Vancouver housing: Council wants new tools from province

Vancouver Mayor Gregor Robertson has a motion before council calling on the province to give the city better tools to limit the flipping of homes as well as provide information on foreign and domestic buyers and real-time tracking of housing prices and sales.

Council wants to get better data and limit flipping of homes — but says it's up to province

As housing prices continue to increase with no end in sight, Vancouver City Council is asking the province for new tools to help it deal with the issue. (Mike Cassese/Reuters)

Vancouver Mayor Gregor Robertson is calling on the provincial government to provide the City with new data and measures to discourage property speculation.

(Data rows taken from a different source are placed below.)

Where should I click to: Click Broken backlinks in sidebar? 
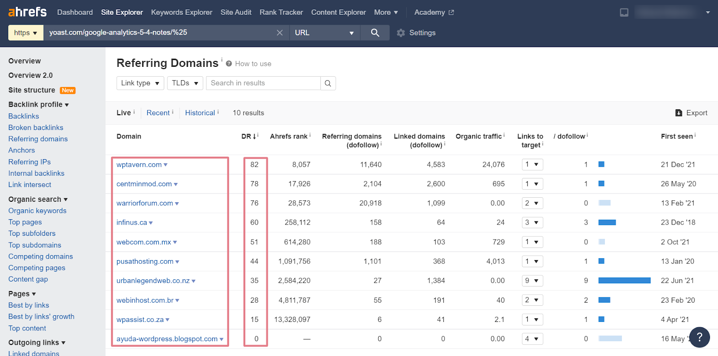click(x=36, y=128)
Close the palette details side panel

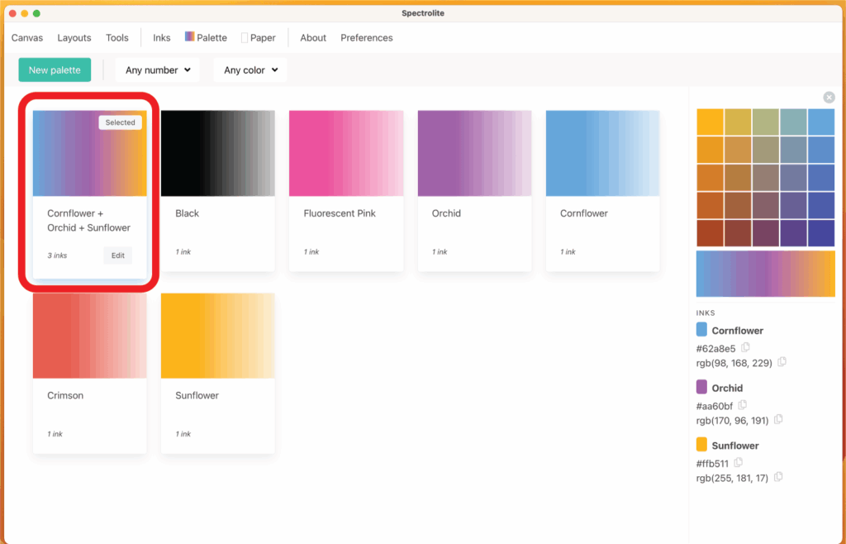coord(829,98)
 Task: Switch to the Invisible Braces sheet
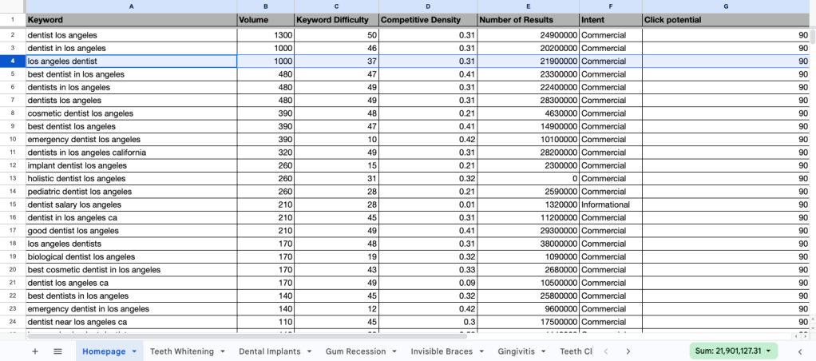tap(441, 351)
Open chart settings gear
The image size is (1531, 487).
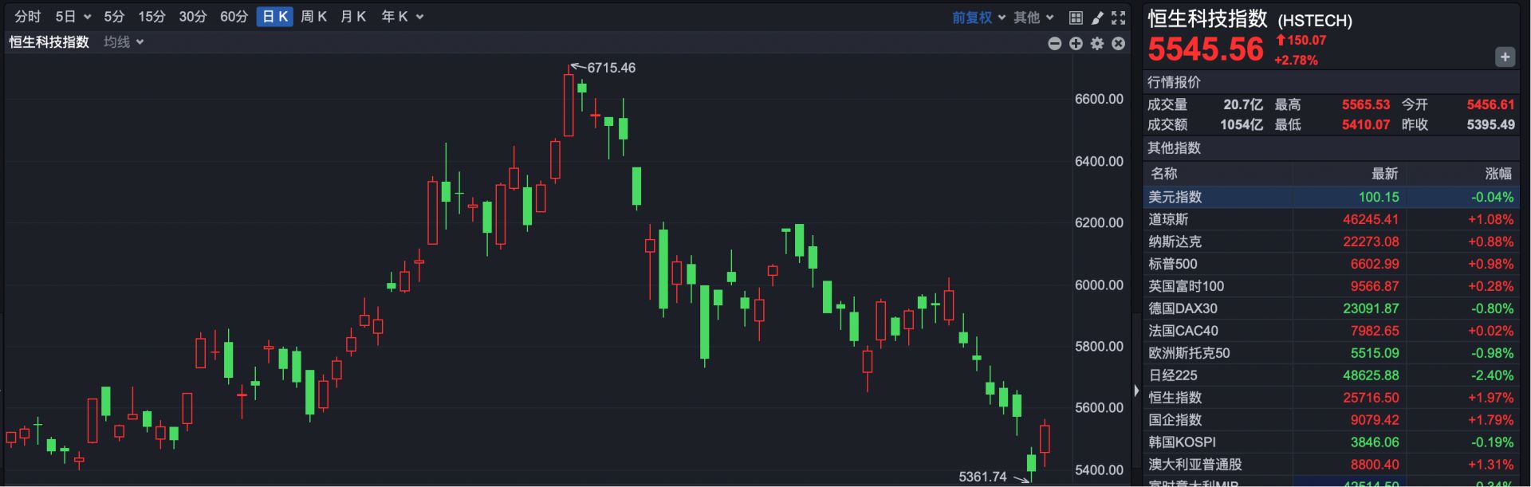tap(1097, 43)
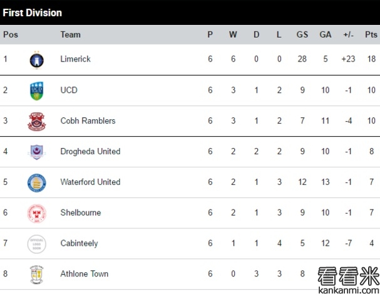Sort table by Pts column header
Screen dimensions: 380x296
(371, 34)
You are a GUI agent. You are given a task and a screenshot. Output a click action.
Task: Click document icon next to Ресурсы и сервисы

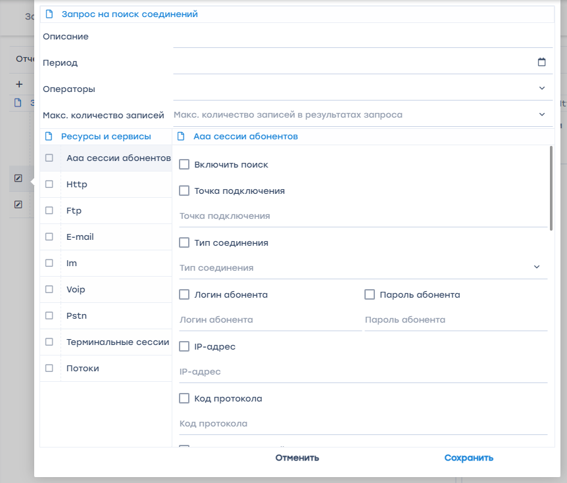point(49,137)
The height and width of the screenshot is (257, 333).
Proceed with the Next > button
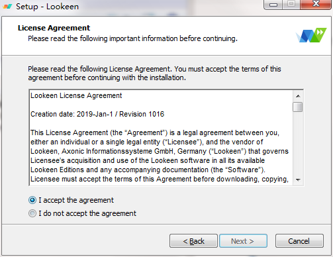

Robertson's motion, which will be tabled at Council's Feb. 2 meeting, also calls on the province to increase property transfer taxes on the sale of the most expensive homes and to use the money collected for affordable housing.

"These are measures that we think would be really useful, but many of them are provincial responsibilities," Coun. Geoff Meggs, who seconded the mayor's motion, told On The Coast guest host Gloria Macarenko.

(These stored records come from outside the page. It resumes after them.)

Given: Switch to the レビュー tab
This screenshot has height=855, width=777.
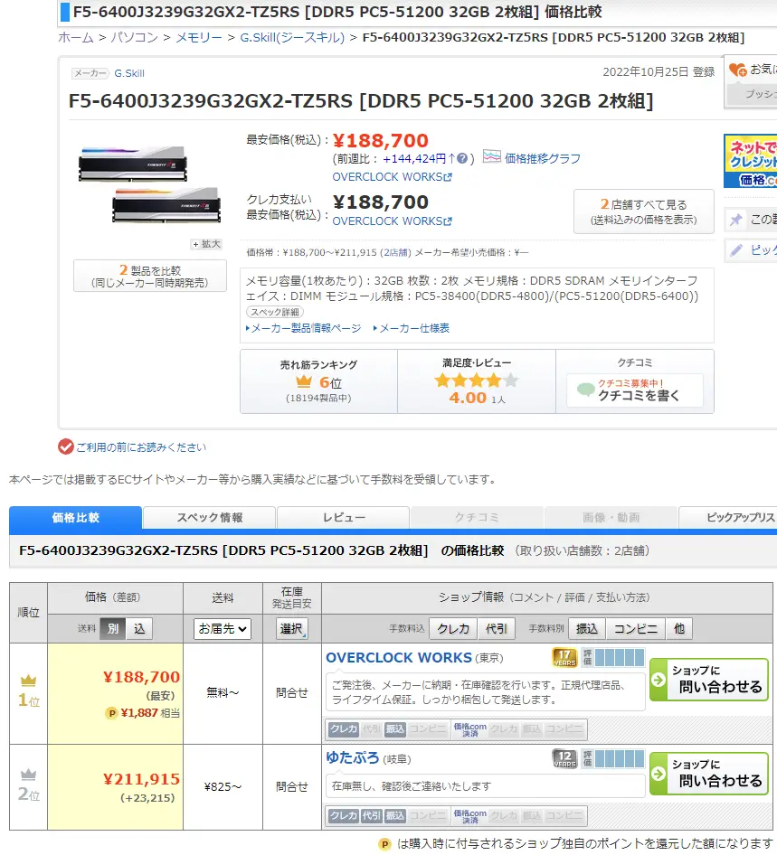Looking at the screenshot, I should point(344,518).
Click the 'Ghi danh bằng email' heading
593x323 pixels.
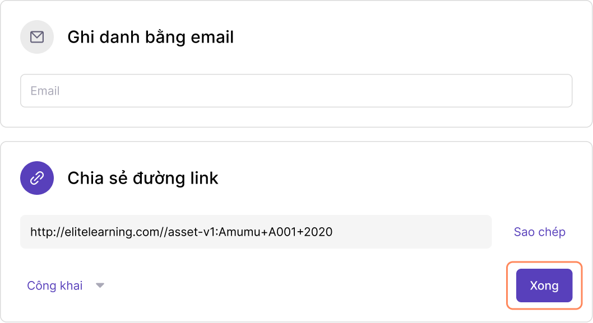coord(150,37)
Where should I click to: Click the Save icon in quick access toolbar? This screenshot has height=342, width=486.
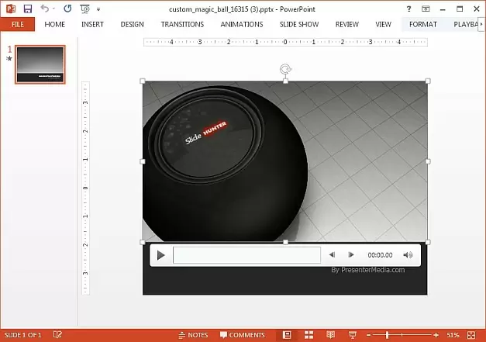click(x=28, y=9)
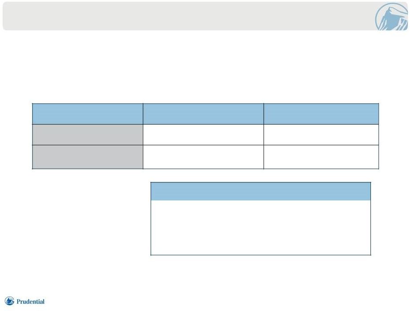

Some of the other data and measures Council is asking for includes restrictions on quick "flippping" of homes, information on foreign and domestic buyers and real-time tracking of housing prices and sales.

"All of those measure would give us more information about what's going on in the market but also tamp down some of the speculation and maybe provide some money for affordable housing investment," Meggs said.

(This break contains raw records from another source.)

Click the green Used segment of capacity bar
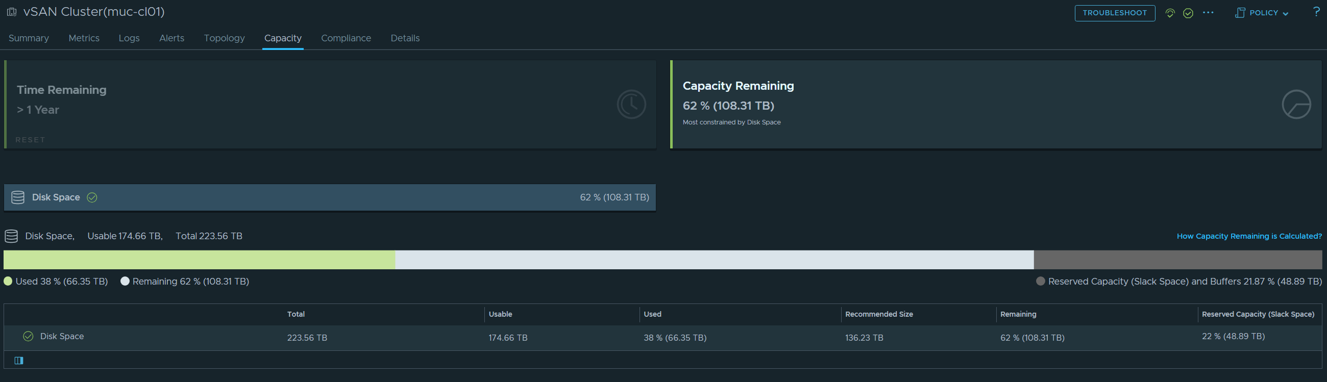The image size is (1327, 382). 199,260
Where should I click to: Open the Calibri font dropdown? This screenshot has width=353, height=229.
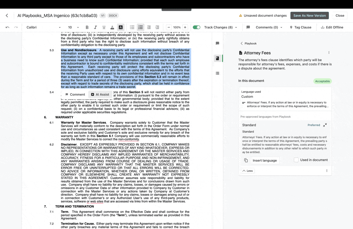[44, 27]
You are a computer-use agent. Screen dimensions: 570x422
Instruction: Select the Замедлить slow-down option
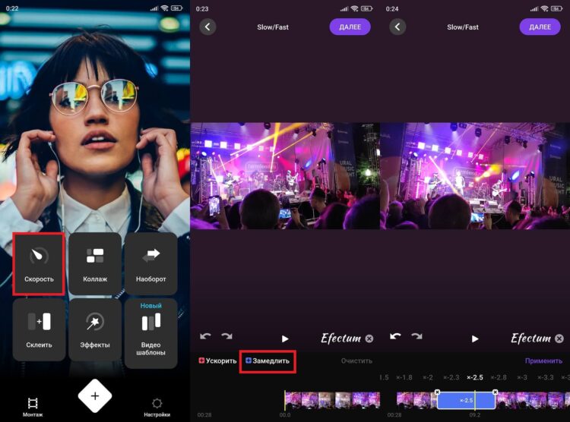(268, 361)
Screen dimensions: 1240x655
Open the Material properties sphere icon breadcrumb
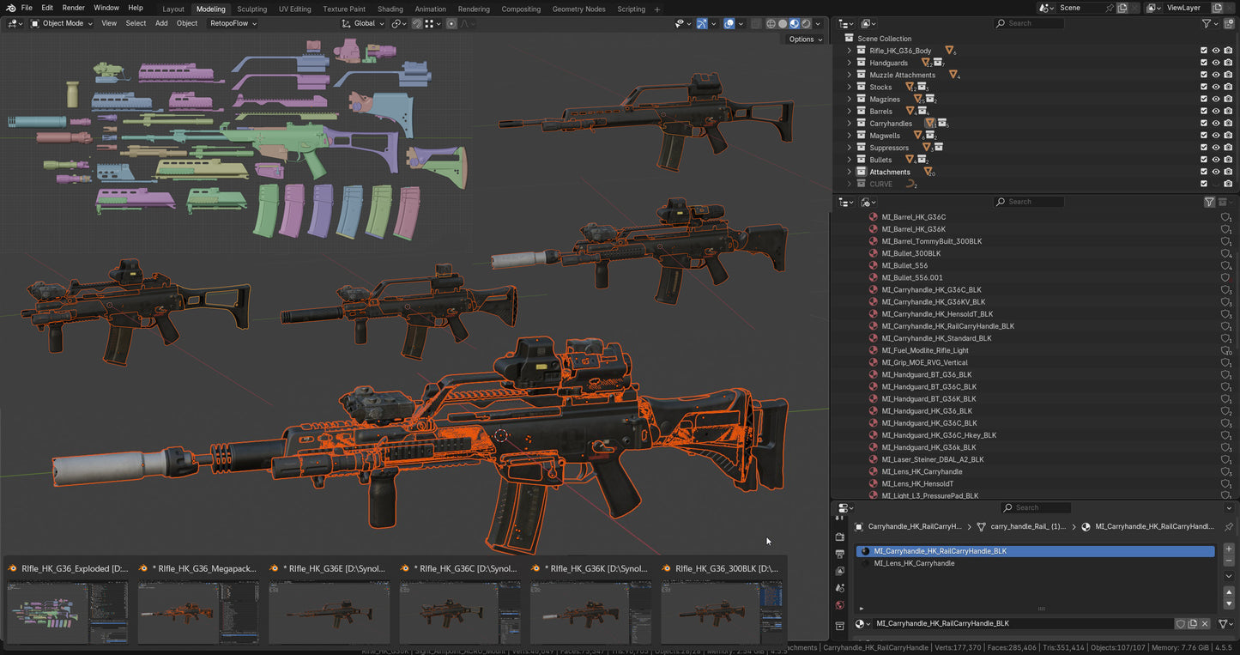click(x=1086, y=526)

The motion notes the findings of two 2015 studies into unaffordability in Vancouver.

The first, from Sotheby's, found the biggest increase in sales for Vancouver homes were those valued at more than $4 million.

The second, from Vancity Credit Union, found, in Metro Vancouver as a whole, housing costs increased by 63 per cent between 2001 to 2014, "a region-wide trend that is likely to trigger future labour shortages."

Meggs says he hopes other municipalities do more to protect existing affordable rental stock as well.

"It's being converted at a very significant rate to condominiums in some suburbs," he said. "We'd like to see that stopped but all we can do is urge that. We can't require that of a neighbouring municipality."

The motion is expected to pass the Vision-controlled council.